I was a carpenter for many years and remember some of the interactions. On one crew, it was the new guy who had to withstand hazing - on another it was experience with certain sexual matters. Funny stuff to look back upon.

As far as making money, most carpenters learn quickly that unless you work for yourself, you are not likely to get anywhere. There are some exceptions, but not too many.

Posted by: Stuart at May 13, 2010 2:20 PM

Justin, here's a job I'm doing. I'm rebuilding a 110 year old, 3 story porch system. Assisting me are not carpenters but two unemployed toolmakers. So, we have an amateur, and two professional, machinists being carpenters. Things are exact, being 5 thousandths off is a meaningful number to us. Our saw blades are machined to less that 3 thousandths of "run out", for pencil lines we use compound squares. The other day I mentioned we had to cut some odd angles and they needed to be exact, the next day one of them showed up with a sine plate. Today we were discussing the angle of incline for the porch joists for runoff. I suggested a 1 degree angle off the building, the immediate response was "One degree of angle would be an incline of 17 thousandths per inch." I can't wait until we start lifting the barn to replace the sills and leveling it.

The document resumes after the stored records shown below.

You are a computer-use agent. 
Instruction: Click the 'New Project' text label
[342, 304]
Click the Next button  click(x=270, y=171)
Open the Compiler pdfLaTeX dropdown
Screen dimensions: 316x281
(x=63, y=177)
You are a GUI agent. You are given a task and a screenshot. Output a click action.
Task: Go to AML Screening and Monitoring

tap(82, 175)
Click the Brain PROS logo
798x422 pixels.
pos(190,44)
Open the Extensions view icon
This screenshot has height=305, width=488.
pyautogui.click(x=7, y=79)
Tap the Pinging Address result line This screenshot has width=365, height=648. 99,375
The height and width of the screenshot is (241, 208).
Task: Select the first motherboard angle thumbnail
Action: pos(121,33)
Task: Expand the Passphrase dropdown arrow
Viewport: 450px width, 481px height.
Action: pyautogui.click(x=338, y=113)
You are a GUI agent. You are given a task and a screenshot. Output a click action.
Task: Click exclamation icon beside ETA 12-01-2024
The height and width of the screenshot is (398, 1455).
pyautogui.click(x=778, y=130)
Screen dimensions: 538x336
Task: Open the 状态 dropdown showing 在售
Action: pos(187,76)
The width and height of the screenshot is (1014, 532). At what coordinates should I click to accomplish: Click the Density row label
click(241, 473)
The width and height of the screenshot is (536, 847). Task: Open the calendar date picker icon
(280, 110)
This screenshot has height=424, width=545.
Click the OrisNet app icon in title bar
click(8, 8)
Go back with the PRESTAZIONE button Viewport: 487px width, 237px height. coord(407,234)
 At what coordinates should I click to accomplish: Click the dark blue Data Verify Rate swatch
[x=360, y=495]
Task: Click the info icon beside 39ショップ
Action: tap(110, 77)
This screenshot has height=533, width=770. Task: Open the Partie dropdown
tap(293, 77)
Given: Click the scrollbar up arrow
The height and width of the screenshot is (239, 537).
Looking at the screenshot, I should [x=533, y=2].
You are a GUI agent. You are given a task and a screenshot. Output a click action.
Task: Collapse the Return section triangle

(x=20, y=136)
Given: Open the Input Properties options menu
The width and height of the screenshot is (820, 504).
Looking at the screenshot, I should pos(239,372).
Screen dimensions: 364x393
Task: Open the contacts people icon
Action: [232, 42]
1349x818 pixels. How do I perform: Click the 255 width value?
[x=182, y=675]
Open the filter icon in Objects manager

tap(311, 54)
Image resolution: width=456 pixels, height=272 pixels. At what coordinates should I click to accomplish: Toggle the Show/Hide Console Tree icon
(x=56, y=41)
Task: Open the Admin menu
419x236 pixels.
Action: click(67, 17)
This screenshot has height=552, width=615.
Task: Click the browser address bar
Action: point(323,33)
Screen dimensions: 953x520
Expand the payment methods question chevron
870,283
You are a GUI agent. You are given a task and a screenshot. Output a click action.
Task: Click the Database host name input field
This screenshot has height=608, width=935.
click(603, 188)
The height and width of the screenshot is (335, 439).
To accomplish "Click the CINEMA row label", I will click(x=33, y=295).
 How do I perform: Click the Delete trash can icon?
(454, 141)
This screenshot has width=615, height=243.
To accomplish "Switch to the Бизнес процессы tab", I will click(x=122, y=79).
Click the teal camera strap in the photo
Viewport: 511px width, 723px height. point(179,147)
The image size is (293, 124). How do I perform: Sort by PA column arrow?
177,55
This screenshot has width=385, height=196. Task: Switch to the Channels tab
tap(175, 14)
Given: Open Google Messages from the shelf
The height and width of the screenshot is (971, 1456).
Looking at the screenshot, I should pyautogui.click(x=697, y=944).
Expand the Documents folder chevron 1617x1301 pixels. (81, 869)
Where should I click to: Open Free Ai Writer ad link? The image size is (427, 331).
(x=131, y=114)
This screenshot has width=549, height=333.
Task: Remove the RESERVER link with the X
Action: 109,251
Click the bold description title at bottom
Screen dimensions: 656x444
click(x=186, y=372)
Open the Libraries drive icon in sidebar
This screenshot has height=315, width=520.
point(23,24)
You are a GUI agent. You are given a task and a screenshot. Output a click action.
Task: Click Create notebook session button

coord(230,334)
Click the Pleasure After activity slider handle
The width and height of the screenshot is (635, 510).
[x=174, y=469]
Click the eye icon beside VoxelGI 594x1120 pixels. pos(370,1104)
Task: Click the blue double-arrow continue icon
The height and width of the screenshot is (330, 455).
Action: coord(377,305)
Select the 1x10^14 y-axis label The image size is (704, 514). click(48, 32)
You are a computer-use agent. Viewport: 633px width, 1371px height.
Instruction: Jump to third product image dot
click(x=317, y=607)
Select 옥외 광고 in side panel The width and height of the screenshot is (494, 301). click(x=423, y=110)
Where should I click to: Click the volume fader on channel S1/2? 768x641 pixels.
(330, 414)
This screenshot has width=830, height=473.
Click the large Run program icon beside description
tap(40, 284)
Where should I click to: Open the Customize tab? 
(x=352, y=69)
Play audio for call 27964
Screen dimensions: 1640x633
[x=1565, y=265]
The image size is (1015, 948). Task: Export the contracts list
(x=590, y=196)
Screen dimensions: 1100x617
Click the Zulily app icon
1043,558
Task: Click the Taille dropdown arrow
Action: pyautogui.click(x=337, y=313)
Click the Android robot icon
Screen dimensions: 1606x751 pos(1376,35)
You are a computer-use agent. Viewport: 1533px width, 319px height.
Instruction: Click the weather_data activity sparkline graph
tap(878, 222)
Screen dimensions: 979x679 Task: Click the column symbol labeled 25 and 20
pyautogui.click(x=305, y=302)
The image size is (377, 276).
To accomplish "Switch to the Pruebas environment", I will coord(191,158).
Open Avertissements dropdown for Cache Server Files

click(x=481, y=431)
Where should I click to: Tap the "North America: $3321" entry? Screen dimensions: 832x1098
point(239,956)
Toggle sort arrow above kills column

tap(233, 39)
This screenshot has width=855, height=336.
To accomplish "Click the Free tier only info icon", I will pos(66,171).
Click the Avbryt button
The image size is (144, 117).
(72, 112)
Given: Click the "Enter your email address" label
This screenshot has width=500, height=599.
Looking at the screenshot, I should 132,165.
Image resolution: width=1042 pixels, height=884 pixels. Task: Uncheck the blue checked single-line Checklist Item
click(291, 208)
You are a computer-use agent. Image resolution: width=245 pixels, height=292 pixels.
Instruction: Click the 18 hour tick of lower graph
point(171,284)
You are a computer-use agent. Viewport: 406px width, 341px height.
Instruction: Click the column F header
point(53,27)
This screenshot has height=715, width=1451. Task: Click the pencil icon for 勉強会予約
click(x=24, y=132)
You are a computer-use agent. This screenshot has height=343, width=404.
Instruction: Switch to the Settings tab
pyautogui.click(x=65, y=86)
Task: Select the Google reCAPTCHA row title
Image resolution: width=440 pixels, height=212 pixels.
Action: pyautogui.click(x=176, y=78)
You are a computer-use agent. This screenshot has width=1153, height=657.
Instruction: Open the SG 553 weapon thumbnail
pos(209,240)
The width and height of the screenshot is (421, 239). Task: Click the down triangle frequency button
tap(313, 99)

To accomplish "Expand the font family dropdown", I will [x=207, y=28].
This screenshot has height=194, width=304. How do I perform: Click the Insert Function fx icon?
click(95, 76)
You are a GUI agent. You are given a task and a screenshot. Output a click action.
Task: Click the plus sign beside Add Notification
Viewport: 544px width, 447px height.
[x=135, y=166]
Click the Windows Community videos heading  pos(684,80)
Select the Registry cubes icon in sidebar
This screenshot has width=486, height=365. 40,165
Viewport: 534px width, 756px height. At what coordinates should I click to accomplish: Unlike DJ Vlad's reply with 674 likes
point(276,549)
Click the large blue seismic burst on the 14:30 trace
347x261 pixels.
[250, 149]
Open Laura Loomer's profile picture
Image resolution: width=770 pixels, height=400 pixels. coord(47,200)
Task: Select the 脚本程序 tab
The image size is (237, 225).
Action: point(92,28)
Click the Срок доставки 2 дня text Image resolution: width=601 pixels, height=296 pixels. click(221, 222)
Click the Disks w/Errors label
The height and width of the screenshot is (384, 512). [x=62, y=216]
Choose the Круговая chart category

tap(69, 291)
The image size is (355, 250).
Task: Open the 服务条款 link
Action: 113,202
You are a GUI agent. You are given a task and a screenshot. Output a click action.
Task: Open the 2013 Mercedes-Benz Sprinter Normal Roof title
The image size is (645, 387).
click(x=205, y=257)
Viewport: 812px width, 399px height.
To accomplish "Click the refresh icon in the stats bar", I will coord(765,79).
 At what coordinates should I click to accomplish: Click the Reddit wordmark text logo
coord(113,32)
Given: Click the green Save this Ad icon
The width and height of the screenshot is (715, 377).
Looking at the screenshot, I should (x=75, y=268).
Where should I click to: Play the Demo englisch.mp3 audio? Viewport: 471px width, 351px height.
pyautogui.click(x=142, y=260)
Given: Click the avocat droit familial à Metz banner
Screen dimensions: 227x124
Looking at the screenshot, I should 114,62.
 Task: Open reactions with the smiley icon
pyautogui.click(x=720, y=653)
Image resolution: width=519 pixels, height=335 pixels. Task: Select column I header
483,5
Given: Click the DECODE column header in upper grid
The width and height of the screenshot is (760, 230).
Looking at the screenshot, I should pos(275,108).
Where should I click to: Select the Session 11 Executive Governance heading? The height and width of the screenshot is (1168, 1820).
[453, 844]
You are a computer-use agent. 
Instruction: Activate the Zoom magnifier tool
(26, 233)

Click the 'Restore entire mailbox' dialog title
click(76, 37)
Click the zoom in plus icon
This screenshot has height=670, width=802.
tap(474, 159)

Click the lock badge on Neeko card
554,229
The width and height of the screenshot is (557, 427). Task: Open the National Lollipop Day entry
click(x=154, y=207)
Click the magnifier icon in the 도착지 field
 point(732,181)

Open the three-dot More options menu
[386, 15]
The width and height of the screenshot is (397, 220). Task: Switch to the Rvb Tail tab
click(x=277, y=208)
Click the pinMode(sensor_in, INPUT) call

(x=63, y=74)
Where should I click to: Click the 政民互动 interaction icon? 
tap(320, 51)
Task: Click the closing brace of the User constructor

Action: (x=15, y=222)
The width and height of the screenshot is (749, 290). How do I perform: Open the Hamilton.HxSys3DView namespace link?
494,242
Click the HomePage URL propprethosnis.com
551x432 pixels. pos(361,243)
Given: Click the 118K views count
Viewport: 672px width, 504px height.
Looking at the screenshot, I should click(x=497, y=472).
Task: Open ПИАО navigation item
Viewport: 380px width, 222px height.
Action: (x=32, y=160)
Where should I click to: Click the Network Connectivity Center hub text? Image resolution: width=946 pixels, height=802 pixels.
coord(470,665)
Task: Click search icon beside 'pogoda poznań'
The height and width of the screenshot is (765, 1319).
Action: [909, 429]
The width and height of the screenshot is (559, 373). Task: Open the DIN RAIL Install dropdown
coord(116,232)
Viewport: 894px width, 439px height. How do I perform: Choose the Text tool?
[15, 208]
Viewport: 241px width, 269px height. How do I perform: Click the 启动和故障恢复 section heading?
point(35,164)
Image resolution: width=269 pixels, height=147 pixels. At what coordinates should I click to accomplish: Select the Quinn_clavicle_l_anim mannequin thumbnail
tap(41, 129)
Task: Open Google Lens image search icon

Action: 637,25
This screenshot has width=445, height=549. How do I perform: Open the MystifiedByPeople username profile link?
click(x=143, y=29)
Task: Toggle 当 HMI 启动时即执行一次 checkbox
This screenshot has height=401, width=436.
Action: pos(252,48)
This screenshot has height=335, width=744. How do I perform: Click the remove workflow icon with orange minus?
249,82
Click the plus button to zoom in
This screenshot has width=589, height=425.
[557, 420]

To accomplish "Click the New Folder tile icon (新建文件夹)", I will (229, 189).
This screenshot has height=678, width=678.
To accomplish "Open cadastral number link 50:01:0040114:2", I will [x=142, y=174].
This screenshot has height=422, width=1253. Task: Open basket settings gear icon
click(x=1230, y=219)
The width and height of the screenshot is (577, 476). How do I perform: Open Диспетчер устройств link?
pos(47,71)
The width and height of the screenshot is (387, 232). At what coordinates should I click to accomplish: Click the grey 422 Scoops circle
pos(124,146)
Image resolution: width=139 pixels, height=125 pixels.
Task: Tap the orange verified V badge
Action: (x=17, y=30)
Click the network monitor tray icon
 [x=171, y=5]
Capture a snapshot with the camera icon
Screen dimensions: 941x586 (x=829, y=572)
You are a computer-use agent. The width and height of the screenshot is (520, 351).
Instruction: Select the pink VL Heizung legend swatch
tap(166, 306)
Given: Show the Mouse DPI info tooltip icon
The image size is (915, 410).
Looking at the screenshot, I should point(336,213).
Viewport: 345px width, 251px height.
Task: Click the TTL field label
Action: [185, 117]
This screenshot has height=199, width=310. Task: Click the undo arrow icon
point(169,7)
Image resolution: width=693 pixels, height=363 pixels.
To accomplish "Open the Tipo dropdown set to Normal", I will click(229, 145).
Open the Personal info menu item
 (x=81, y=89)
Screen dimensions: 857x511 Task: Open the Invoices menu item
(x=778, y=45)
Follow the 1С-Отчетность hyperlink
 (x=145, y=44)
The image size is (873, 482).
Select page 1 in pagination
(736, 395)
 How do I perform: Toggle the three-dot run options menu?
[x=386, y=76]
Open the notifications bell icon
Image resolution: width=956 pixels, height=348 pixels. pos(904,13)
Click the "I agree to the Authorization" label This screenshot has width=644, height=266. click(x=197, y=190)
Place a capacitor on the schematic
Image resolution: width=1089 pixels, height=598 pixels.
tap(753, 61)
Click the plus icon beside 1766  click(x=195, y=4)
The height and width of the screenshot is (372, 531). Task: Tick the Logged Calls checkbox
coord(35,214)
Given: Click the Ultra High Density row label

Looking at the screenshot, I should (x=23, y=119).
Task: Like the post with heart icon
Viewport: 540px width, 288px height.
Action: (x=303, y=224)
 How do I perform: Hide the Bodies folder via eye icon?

Masculine? At lunch we discussed that it appears the Sphinx is older than the pyramids by several thousand years, and what does this say about the possibility that the pyramid builders were descendants of an older, advanced civilization. At night, we are all building miniature steam engines (usually a four year project).

Carpenters are hunter gatherers, lost in the "iron age". On the other hand, these guys need something to do. Their jobs have gone to China.

Posted by: Warrington Faust at May 13, 2010 7:04 PM

Justin, try to remember that your boss is probably working on the standard margin of 20% "P&O". It is not hard for that to be squeezed enough that he is working for nothing.

Posted by: Warrington Faust at May 13, 2010 7:12 PM

Have you considered starting your own business,Justin? My husband did when he got laid off at age 49. It's a small specialty construction and service business. You can do it on a very skinny shoestring. He has never been happier in his working life.

Before he worked as a help desk/computer tech/electronic tech in a factory. It's much better for us now.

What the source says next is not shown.